By Nick Assinder
Political correspondent, BBC News website
Defence Secretary Des Browne has some straightforward questions to answer when he fights to save his career in the Commons.
MPs want to know who gave the green light to the navy personnel to sell their stories - itself a highly unusual move - and why that permission was given.
Mr Browne is said to have the support of service chiefs
They expect to hear an explanation of why the defence secretary overturned the decision three days later and why he was allegedly away from his desk as the affair erupted.
And, most importantly, they want to know how the personnel were captured in the first place and what is being done to ensure it does not happen again.
Mr Browne's supporters believe he has good answers to all those questions which should reassure MPs and head off any opposition demands for his head.
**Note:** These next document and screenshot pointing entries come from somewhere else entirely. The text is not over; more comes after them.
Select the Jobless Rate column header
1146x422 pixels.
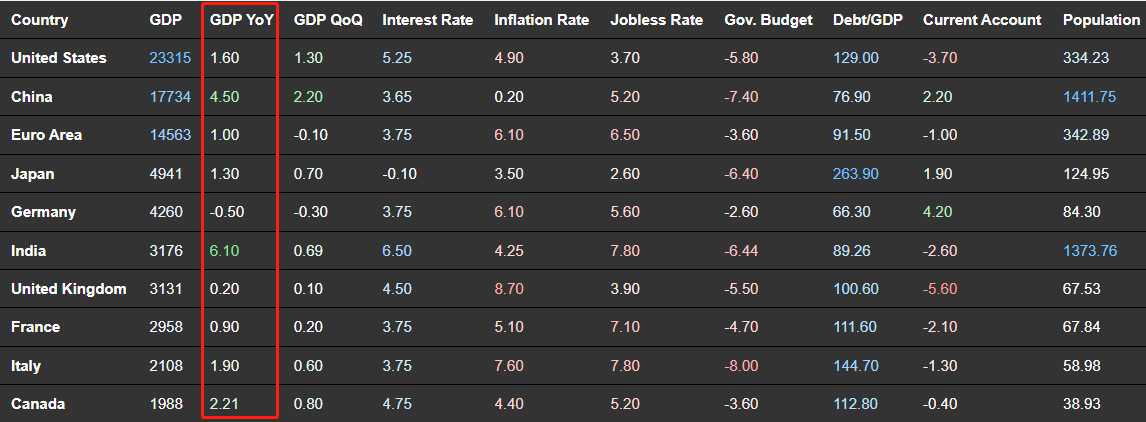click(656, 20)
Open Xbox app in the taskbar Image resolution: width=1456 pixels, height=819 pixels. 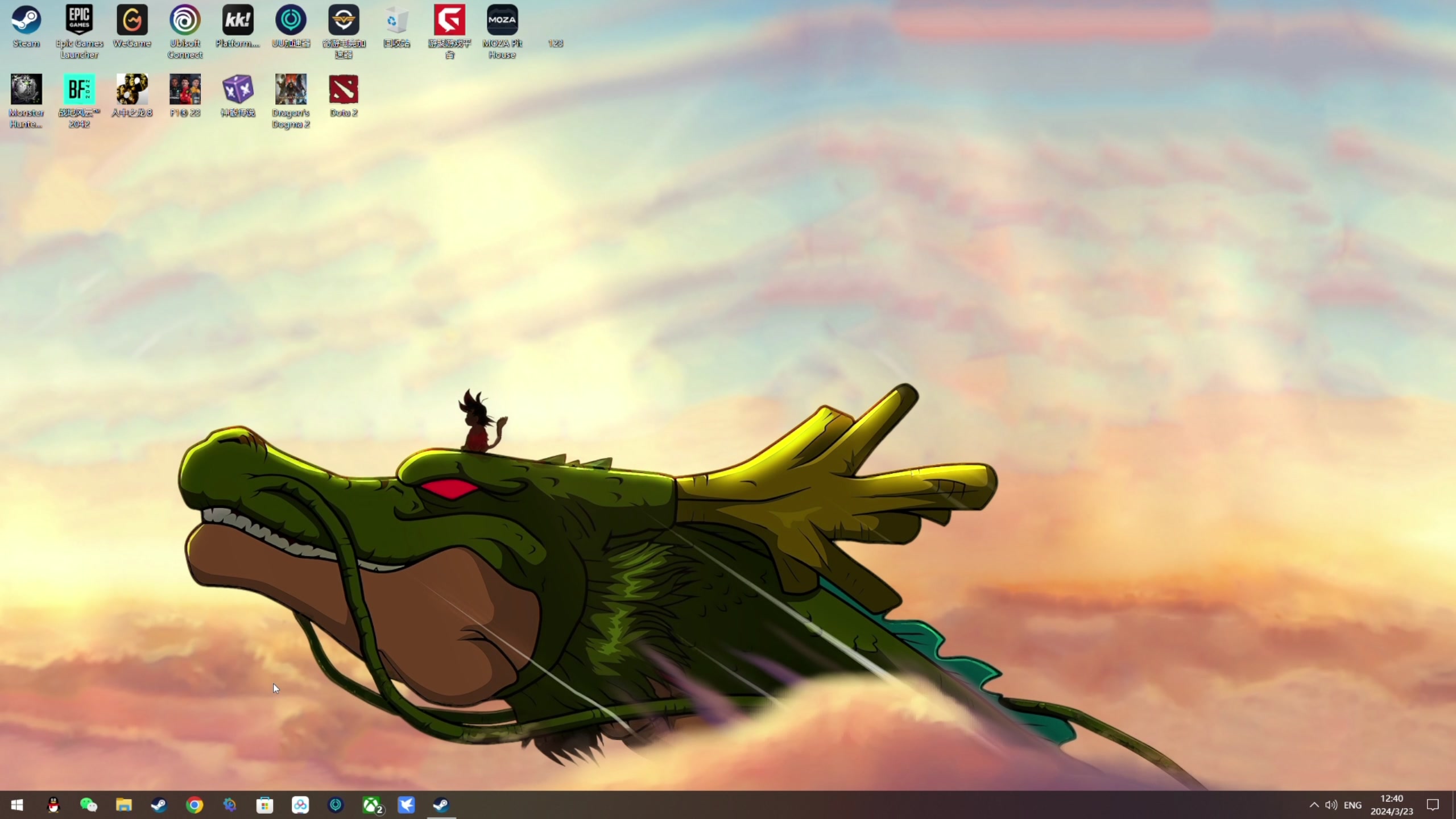pyautogui.click(x=372, y=805)
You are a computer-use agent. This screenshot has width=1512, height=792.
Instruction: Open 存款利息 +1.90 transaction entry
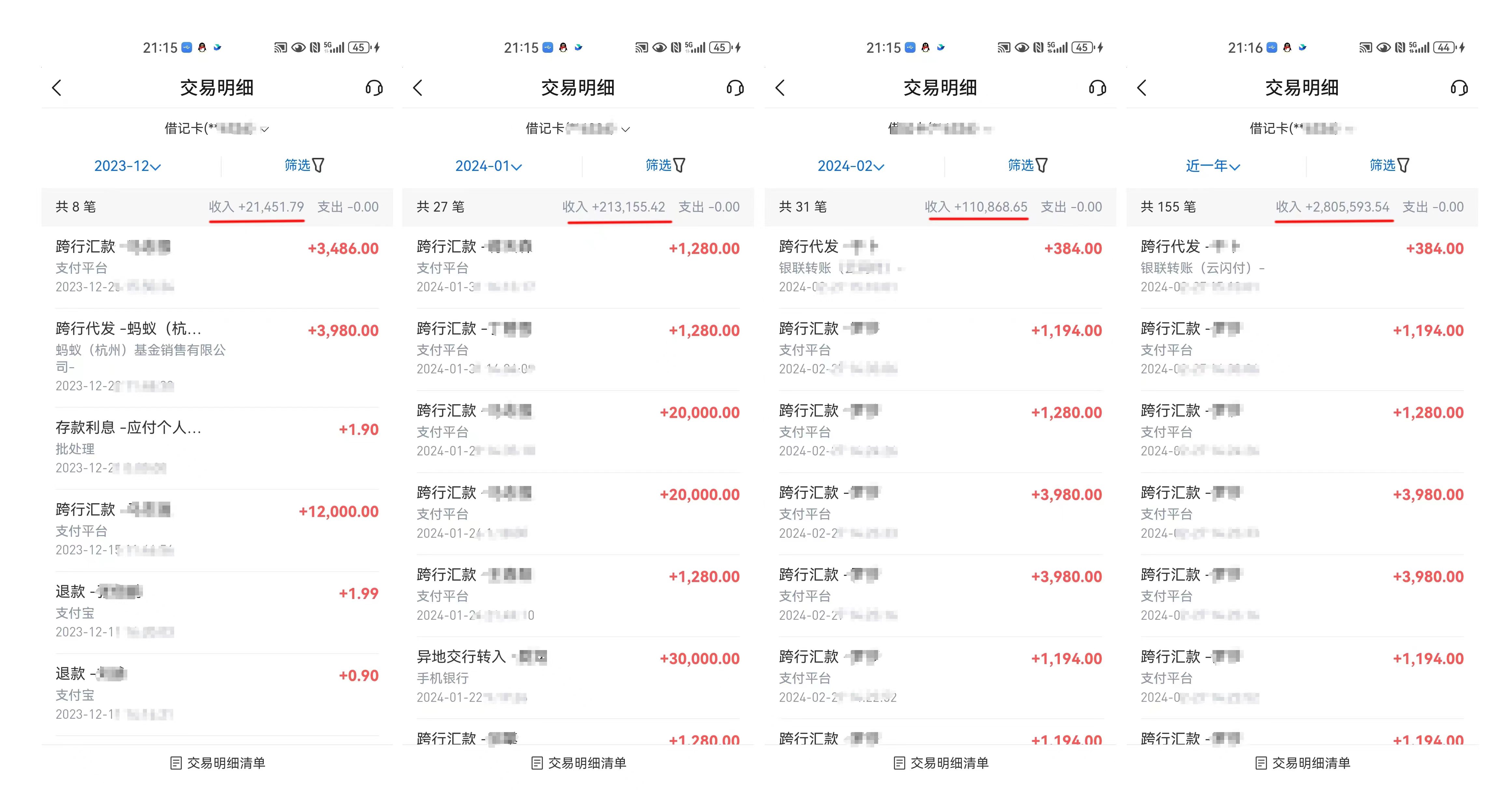[x=217, y=446]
He has already suggested it was navy chiefs who made the original decision to allow the sale of the stories, that he merely "noted it" and that he later realised this was a mistake and reversed the decision.
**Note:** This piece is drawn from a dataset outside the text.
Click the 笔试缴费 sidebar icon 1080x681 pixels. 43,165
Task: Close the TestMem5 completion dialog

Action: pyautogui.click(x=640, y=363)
That has seen cabinet colleague John Reid describing him as "courageous" for taking personal responsibility.
And the fact that service chiefs - who gave the original go-ahead for the sale of the stories - are now backing him will help, up to a point. Former Tory defence secretary Michael Portillo has, for example, claimed their support is "tainted" by their own involvement in the affair.
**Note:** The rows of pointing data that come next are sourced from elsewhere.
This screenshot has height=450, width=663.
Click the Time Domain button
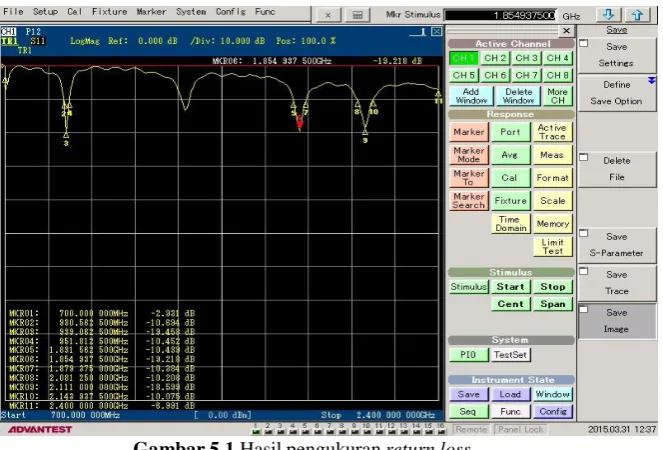pyautogui.click(x=511, y=224)
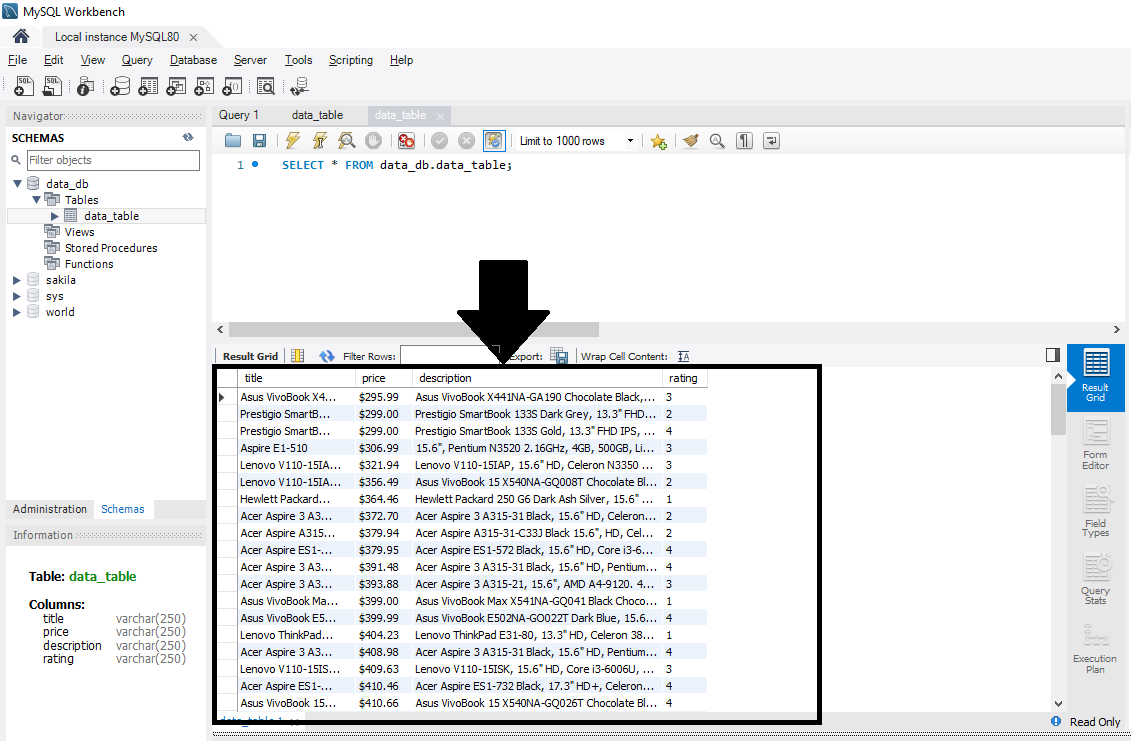The height and width of the screenshot is (741, 1131).
Task: Save the script with floppy disk icon
Action: [x=259, y=141]
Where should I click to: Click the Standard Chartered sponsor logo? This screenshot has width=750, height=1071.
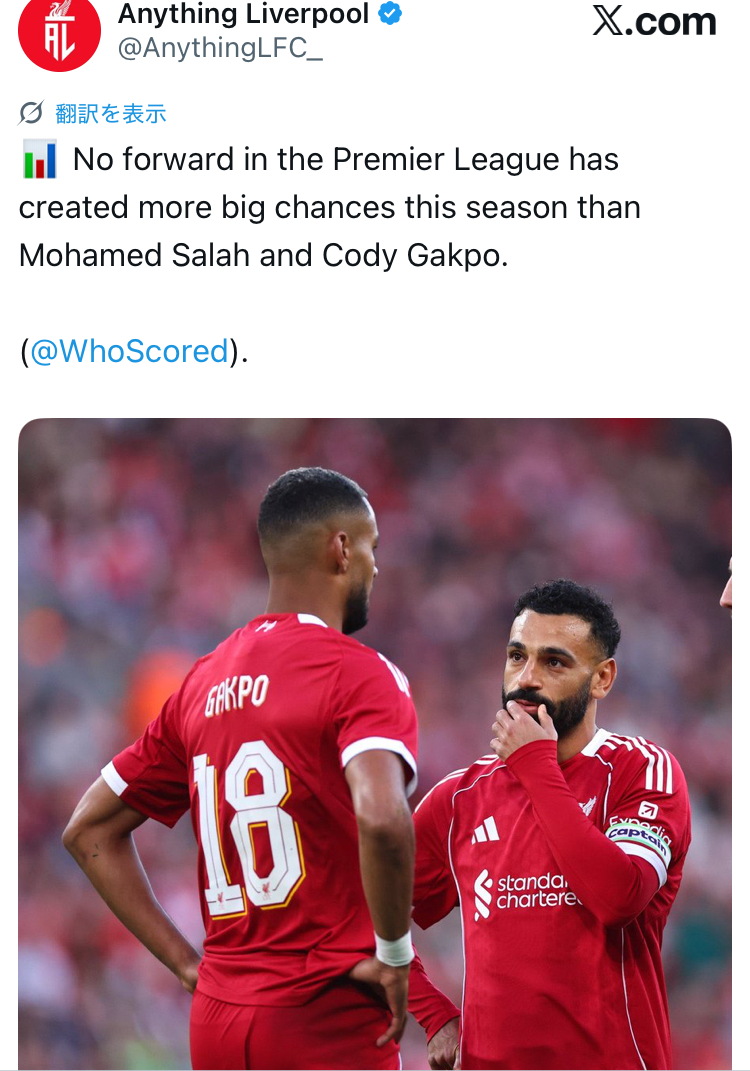527,892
Mr Browne's future may lie in Chancellor Gordon Brown's hands
All of this may be deeply embarrassing for Mr Browne and may well undermine his reputation as a safe pair of hands, but most seem to believe it is unlikely to prove fatal - at the moment.
It is the other, less straightforward questions that may prove the most damaging in the longer term, however.
There are suspicions that Mr Browne and Downing Street were far more involved in the original decision than admitted, that ministers - and even the prime minister - were so dismayed by the propaganda coup pulled off by Iran over the affair that they were desperate to hit back.
In other words, it was another example of mishandled spin. If that is ever confirmed it would prove hugely damaging to both Mr Browne and the prime minister.
And, of course, Mr Browne is a close ally of Chancellor Gordon Brown so the continued wrangling over the Labour leadership is providing another undercurrent.
Does the prime minister still have the power or will to sack a Brown ally, or would he rather leave that painful decision to the Chancellor himself when he takes over as prime minister in a few weeks' time, as expected?
And how will prime minister Brown react to this affair and the way his friend has managed it. Will the defence secretary be a casualty in Mr Brown's cabinet re-shuffle?